Dès lors, pour Gadamer, se crée une sorte de cercle herméneutique où l'interprète comprend en révisant une première précompréhension. Il va ensuite continuer de réviser sa compréhension. Il accédera ainsi à une compréhension de soi à travers la progression de cette compréhension. C'est selon la philosophie herméneutique une mise à l'épreuve qui peut se faire grâce à la discussion avec autrui.
C. Le sens est construit rétrospectivement
De la même manière, Freud propose de faire une interprétation des rêves. Cette interprétation n'est pas un déchiffrage de symboles préétablis mais le résultat d'un long travail du patient qui raconte son rêve à son analyste et qui, par association d'idées, parviendra à comprendre quels sont les symboles que son inconscient a forgés au fil de son histoire. Il va ainsi trouver un sens qui lui permettra d'éclairer ses angoisses présentes.
attention
La seconde partie du devoir n'est pas simplement l'alternative à l'idée d'une interprétation comme découverte. Elle ne dit pas seulement que l'interprétation est invention, mais dépasse cette opposition pour montrer qu'interpréter c'est découvrir en inventant.

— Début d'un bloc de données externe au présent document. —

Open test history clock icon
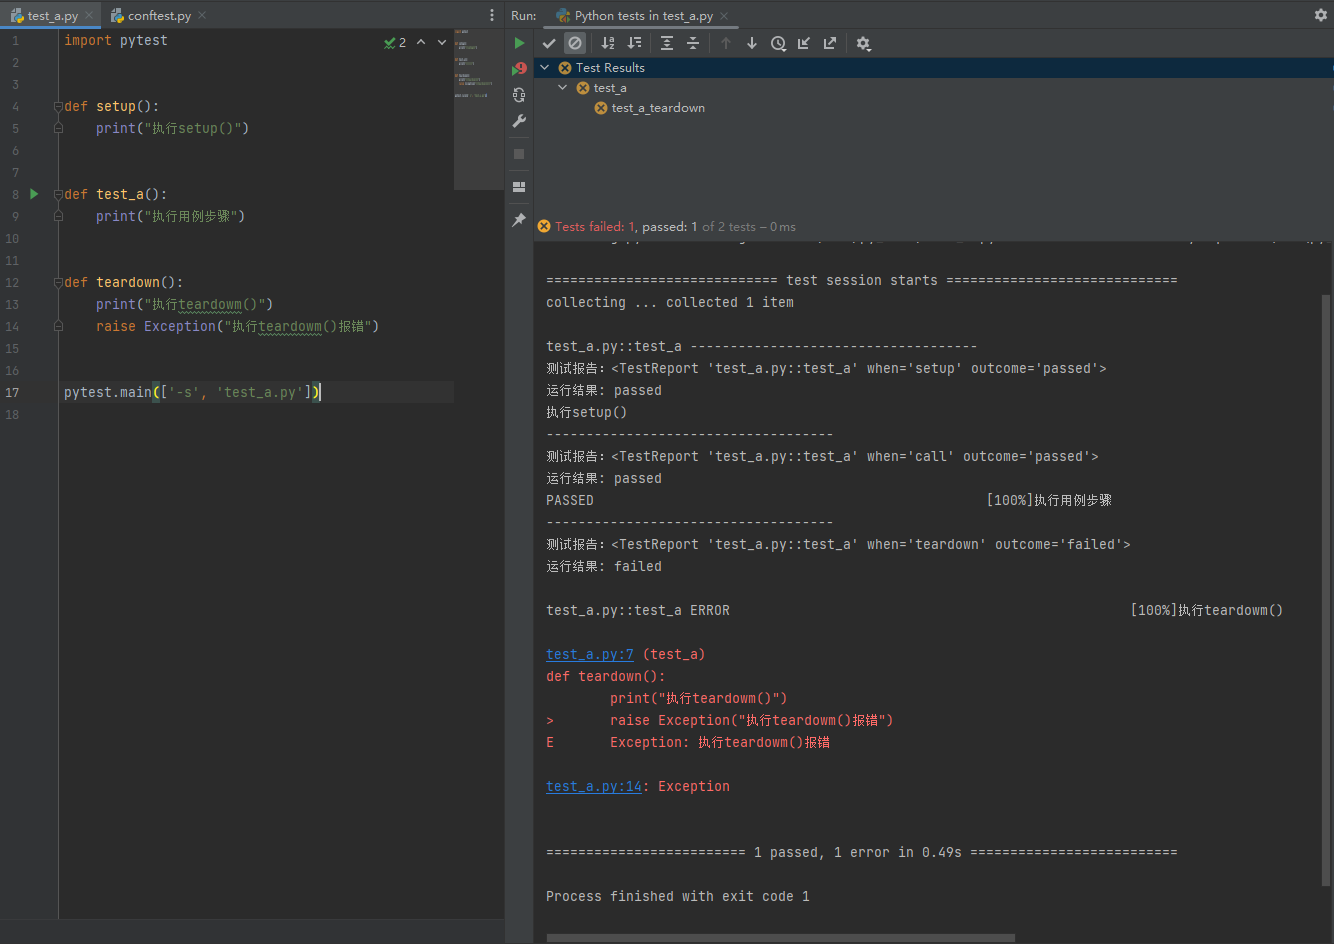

Toute psychanalyse elle-même est l'interprétation de signes comme les rêves mais aussi des actes manqués, des comportements inexplicables, des réactions somatiques. L'interprétation s'appuie bien sur le terreau d'une histoire passée, mais le sens ne préexistait pas à l'interprétation ; il est créé par la conscience déchiffreuse qui trouve ainsi un sens à l'ensemble des événements de sa vie présente. C'est alors que l'on peut dire qu'interpréter c'est découvrir en inventant.
Conclusion
Ainsi, interpréter consiste à découvrir un sens caché. Mais celui-ci n'est pas restitué tel qu'il a pu exister dans le passé. Interpréter inclut une part de créativité de l'interprète qui transpose, adapte, applique un sens pour un sujet inscrit dans le présent selon un continuum qui peut s'enrichir à chaque instant. Interpréter, c'est donc découvrir mais découvrir tout en inventant.